Stated problem: Rewrite every line from the one holding "Viewport: 1358px width, 896px height." through the one holding "click(734, 111)", inclusive, keeping the requests as they are. Scale the click coordinates in the answers by 1.4 and round them to whole numbers, with halves rounded up.

The data:

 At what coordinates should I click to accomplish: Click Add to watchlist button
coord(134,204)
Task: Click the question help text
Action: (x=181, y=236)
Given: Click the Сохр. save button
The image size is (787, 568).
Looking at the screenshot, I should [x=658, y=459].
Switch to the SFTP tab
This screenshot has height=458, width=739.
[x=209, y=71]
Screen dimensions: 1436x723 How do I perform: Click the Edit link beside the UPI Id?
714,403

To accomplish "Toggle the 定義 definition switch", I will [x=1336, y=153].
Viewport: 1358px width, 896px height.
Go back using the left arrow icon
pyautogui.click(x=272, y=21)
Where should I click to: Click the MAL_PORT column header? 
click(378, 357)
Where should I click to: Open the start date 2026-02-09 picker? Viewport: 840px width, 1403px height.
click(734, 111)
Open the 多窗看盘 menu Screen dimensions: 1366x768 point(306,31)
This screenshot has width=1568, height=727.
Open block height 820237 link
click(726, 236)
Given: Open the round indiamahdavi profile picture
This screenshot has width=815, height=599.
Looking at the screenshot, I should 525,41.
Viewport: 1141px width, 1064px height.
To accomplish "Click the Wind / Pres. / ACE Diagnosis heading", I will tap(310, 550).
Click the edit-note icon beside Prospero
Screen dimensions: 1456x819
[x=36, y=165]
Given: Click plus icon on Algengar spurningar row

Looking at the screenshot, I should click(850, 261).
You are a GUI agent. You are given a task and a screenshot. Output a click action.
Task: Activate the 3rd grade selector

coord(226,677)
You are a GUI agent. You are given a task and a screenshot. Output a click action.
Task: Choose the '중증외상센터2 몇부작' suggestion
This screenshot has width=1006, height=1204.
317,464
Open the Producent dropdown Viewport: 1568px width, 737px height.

Finished task:
Viewport: 1358px width, 896px height.
Go back using the left arrow icon
pyautogui.click(x=381, y=29)
Where should I click to: Click the MAL_PORT column header? 
click(529, 500)
Where should I click to: Open the start date 2026-02-09 picker? Viewport: 840px width, 1403px height.
click(1028, 155)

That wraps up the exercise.